Let me first begin by saying that I recommend mobility work to all my clients. Almost everyone, except for maybe dancers, yoga junkies, or high-level weightlifters have some slight mobility issues that they could possibly benefit from working on.
There are generally two types of people when it comes to working on mobility, people who perform mobility work and those that don't.
Seems pretty obvious right?
There is a slight problem with this however. I'm speaking in generalities here, but most people that do mobility work tend to overdo it. I'm not saying that all people who work on their mobility overdo it, but rather I am saying that a large percentage do spend a little too much time. There comes a point where you are just wasting your time.

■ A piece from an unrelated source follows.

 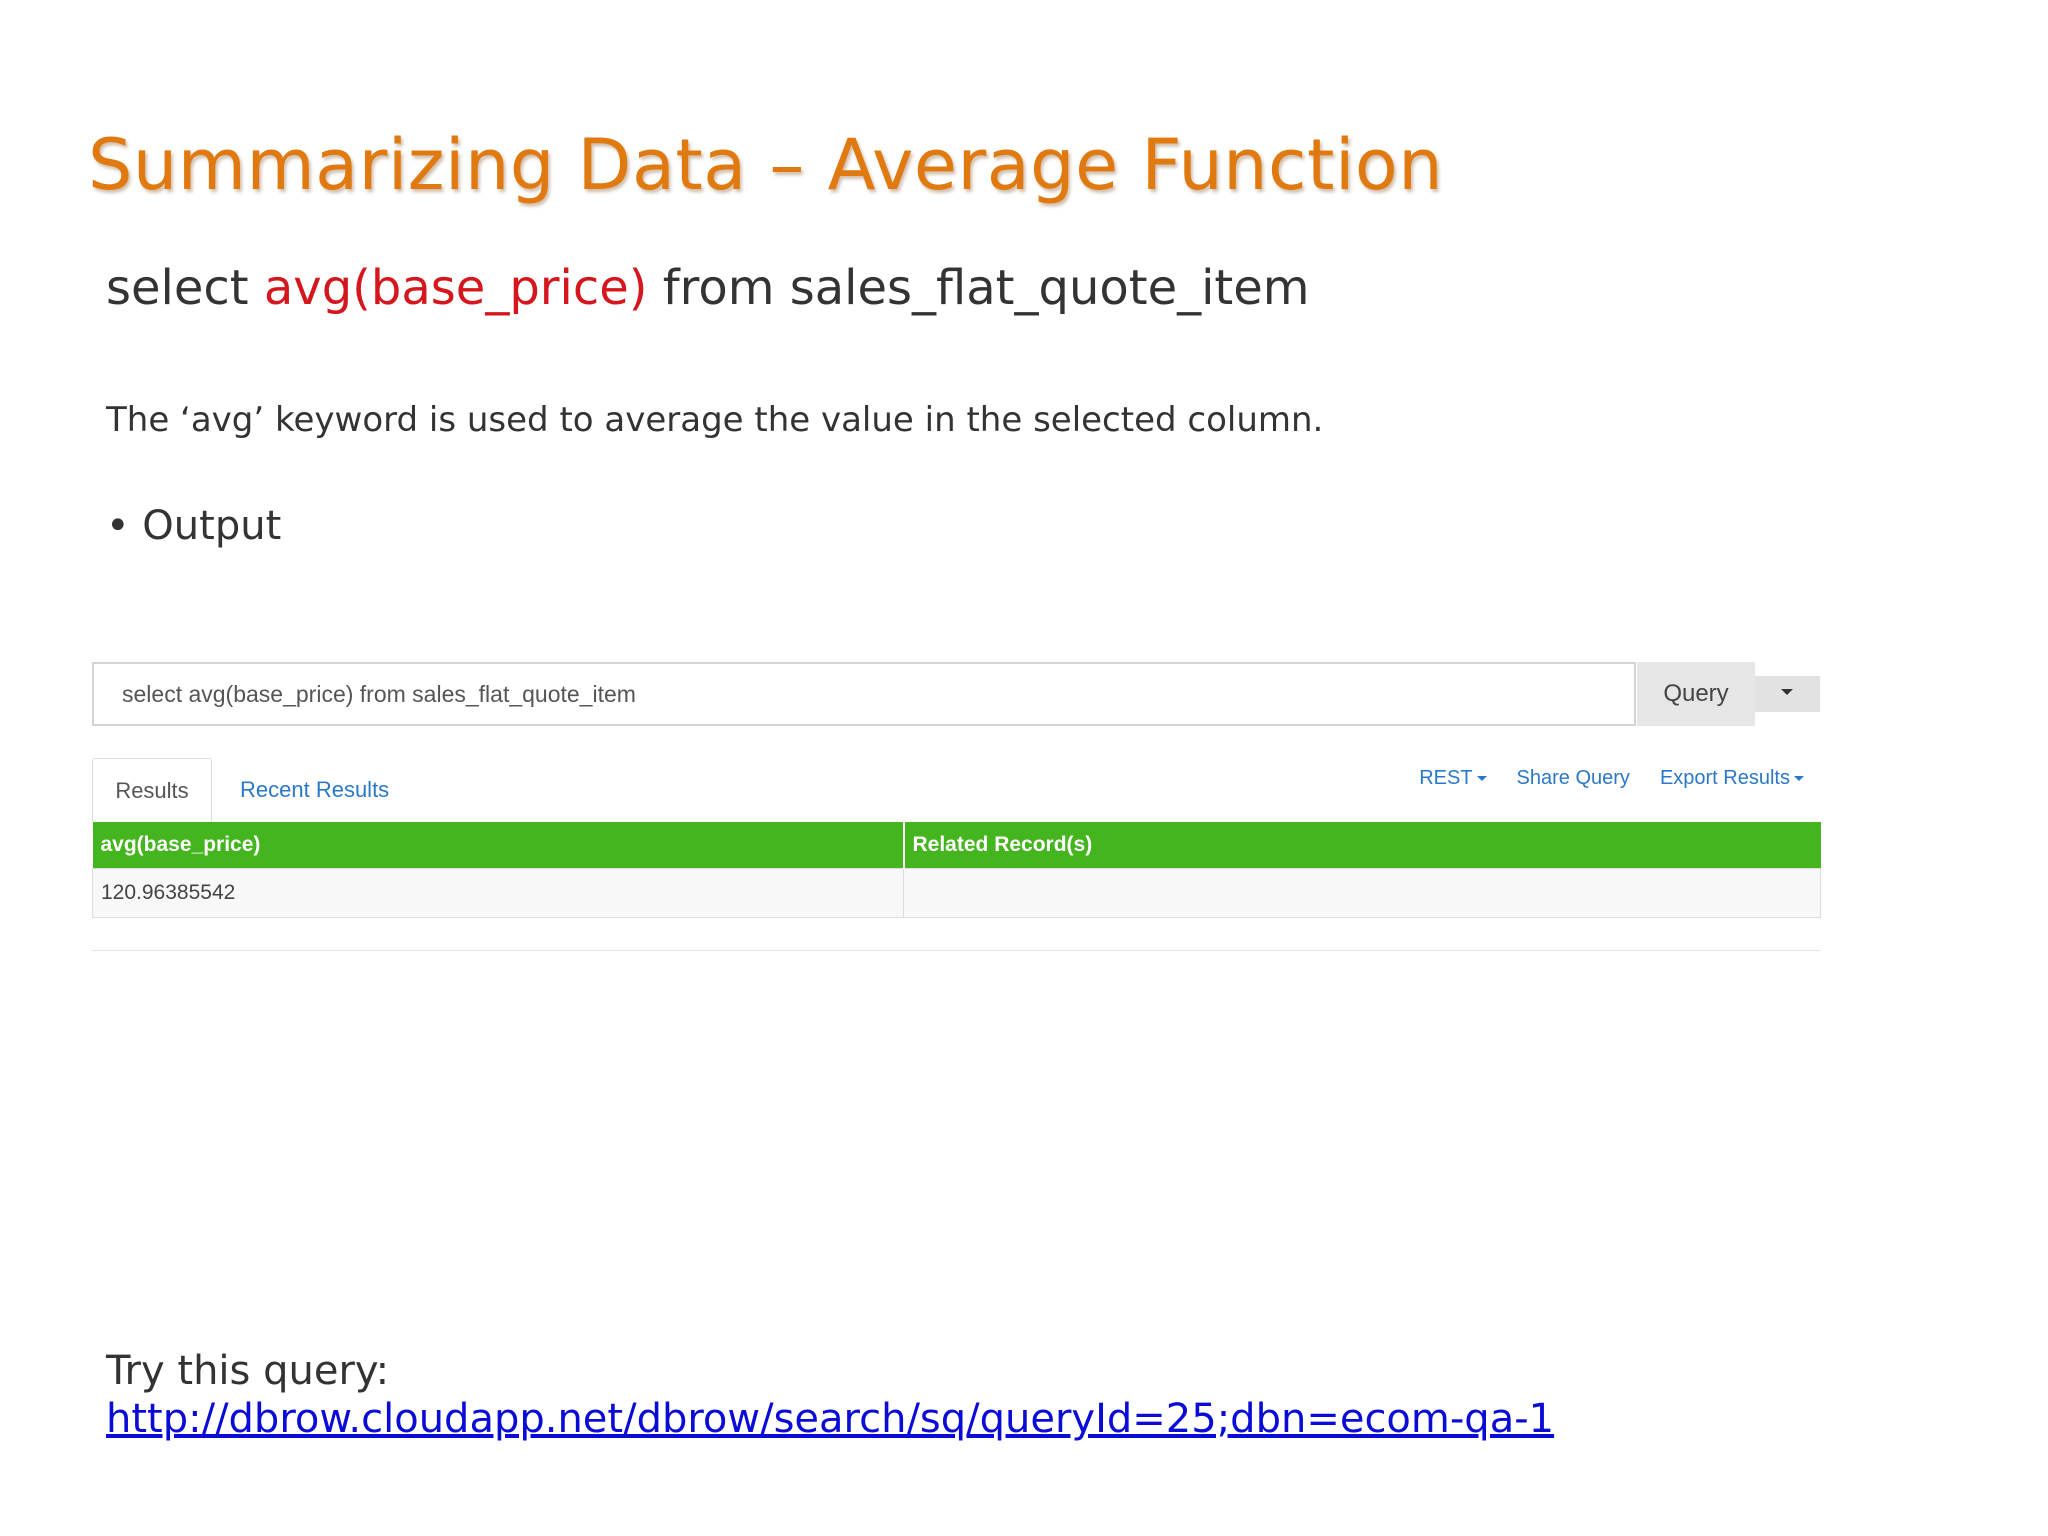 What do you see at coordinates (766, 165) in the screenshot?
I see `slide-title: Summarizing Data – Average Function` at bounding box center [766, 165].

If you spend your first 30 minutes at the gym doing the same foam rolling and mobility routine that you do everytime you come in, you are probably wasting your time.
Do you what you came to the gym to do in the first place. Lift some weights, do some cardio, but stop spending so much time foam rolling, stretching, and "warming up."

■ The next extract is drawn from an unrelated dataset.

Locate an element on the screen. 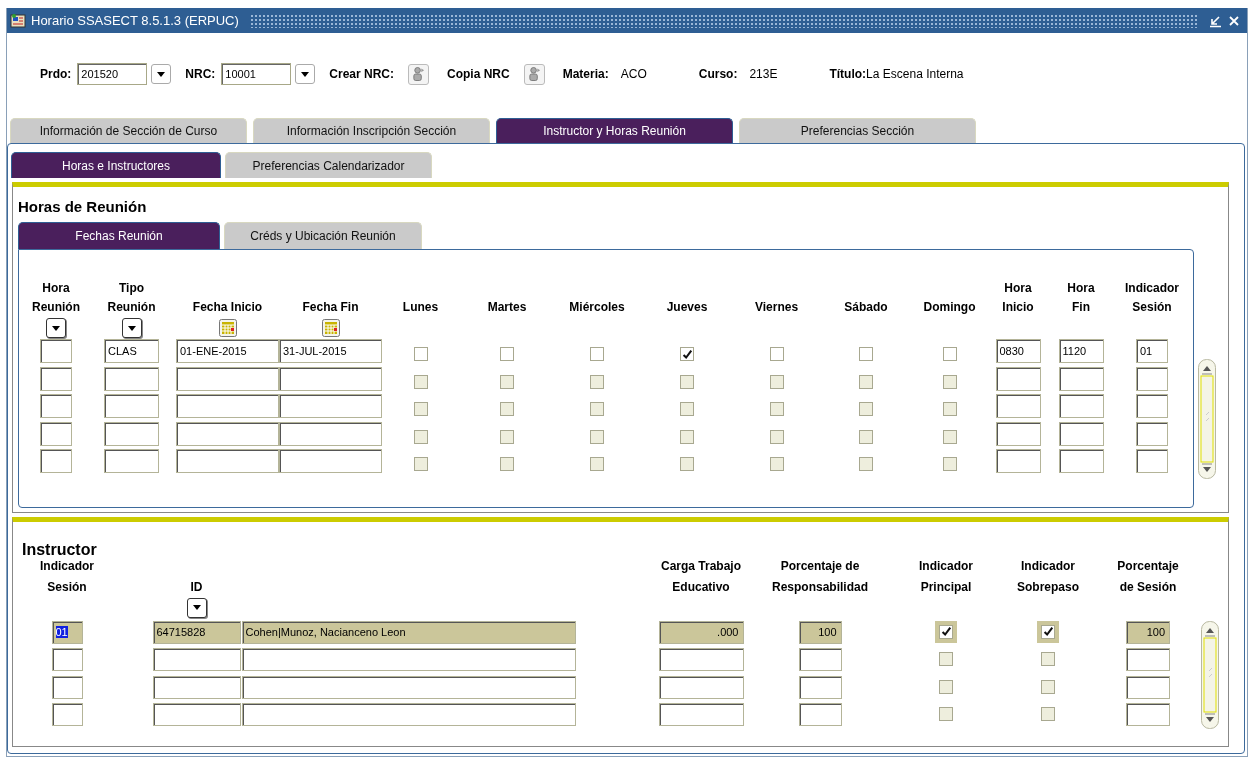 The image size is (1252, 758). input-field: 201520 is located at coordinates (112, 74).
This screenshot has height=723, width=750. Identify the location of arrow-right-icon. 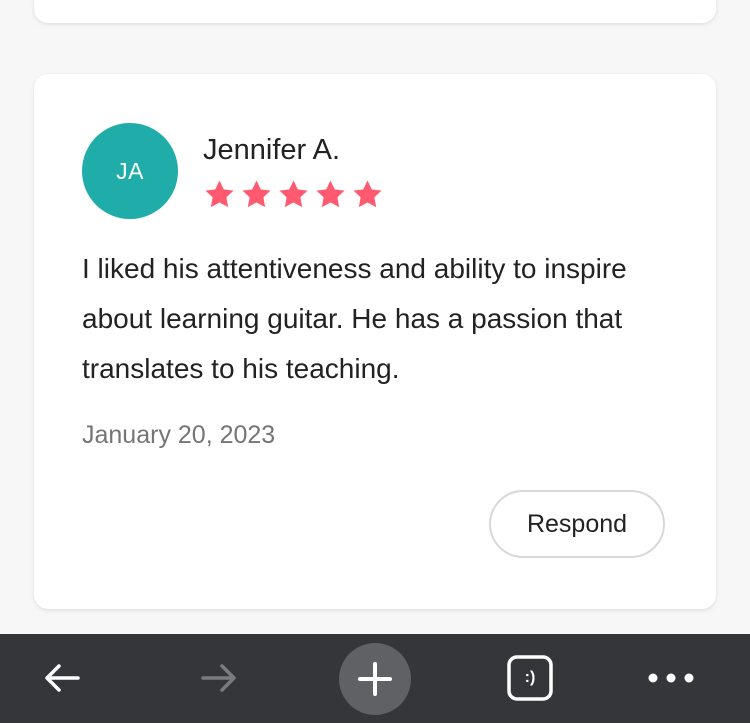
(218, 678).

If you lack mobility in an area and it is inhibiting you from performing certain exercises safely and effectively, then yes you have a clear mobility issue that needs to be addressed.

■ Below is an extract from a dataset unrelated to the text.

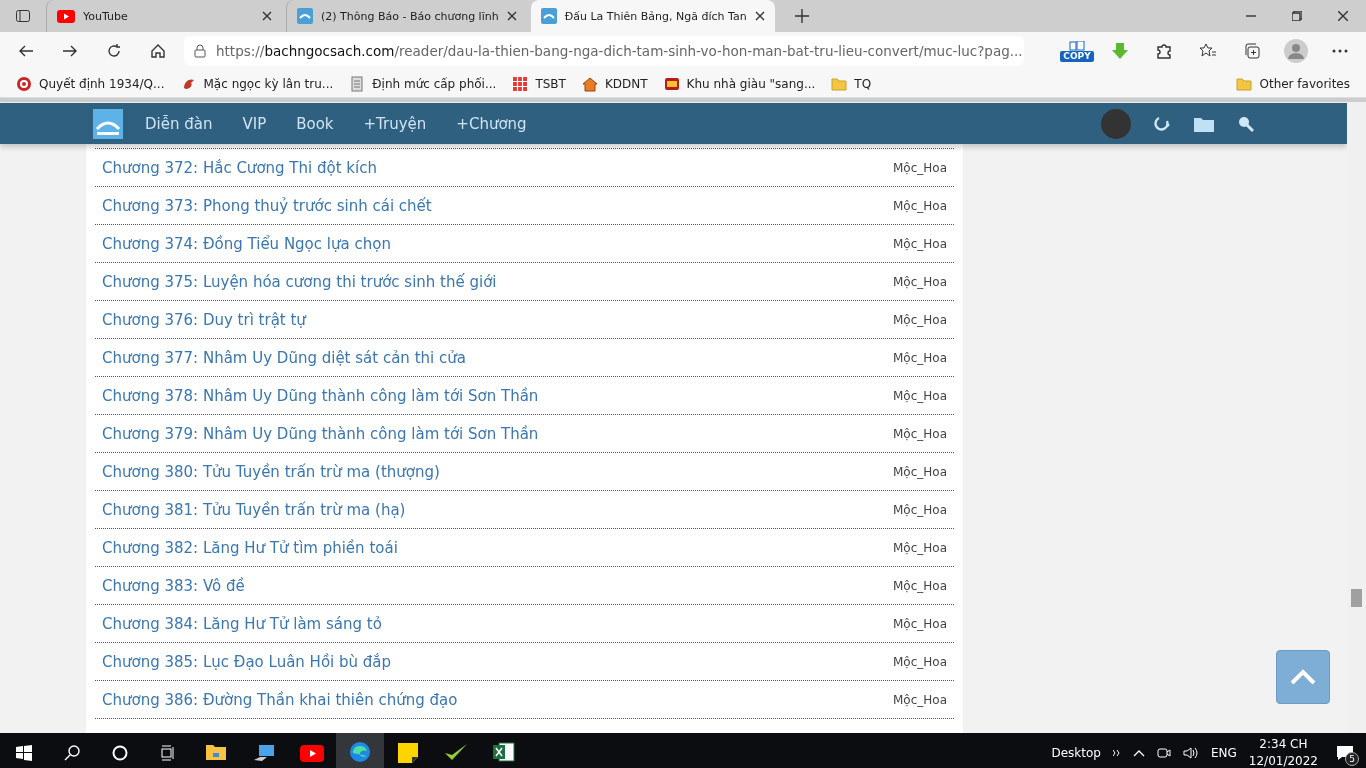  I want to click on wave-logo-icon, so click(360, 752).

For example, if you cannot perform and overhead press without hyperxtending your lower back, then you may need to work on your lat mobility. If you have trouble getting deep in a squat, you may need to work on your hip flexion or ankle dorsiflexion mobility.
In these cases, there is a problem at hand that needs to be addressed. There is a purpose for why mobility work needs to be performed.
There has to be a point as to why you are performing certain mobility work. Don't just do it because other people are doing it. You have different needs then they do. Don't just do it because you have been doing it for months. You have probably helped fix the issue already and are now just wasting your time.
Unless you have a severe issue, your movement restriction can most likely be resolved in the matter of weeks to a couple months, if you are consistent and diligent with the process.
After that, it does not take much to keep it.
Taking your body through range of motions or exercises that utilizes that new found mobility a couple times a week will keep that mobility locked in.
So, the take home point of this post is this.
Work on areas specific to you that you know you have that limit you from performing day to day activities or specific exercises. Work hard on those areas for a few weeks to a couple months (depending on severity) until you have the range of motion you need. After that, dial it down. It's all about maintanance. You no longer need to spend multiple days a week or bulk amounts of time working on your mobility to keep it. A small amount of foam rolling followed by a few full-range of motion movements or drills is all that is needed to preserve your new found mobility.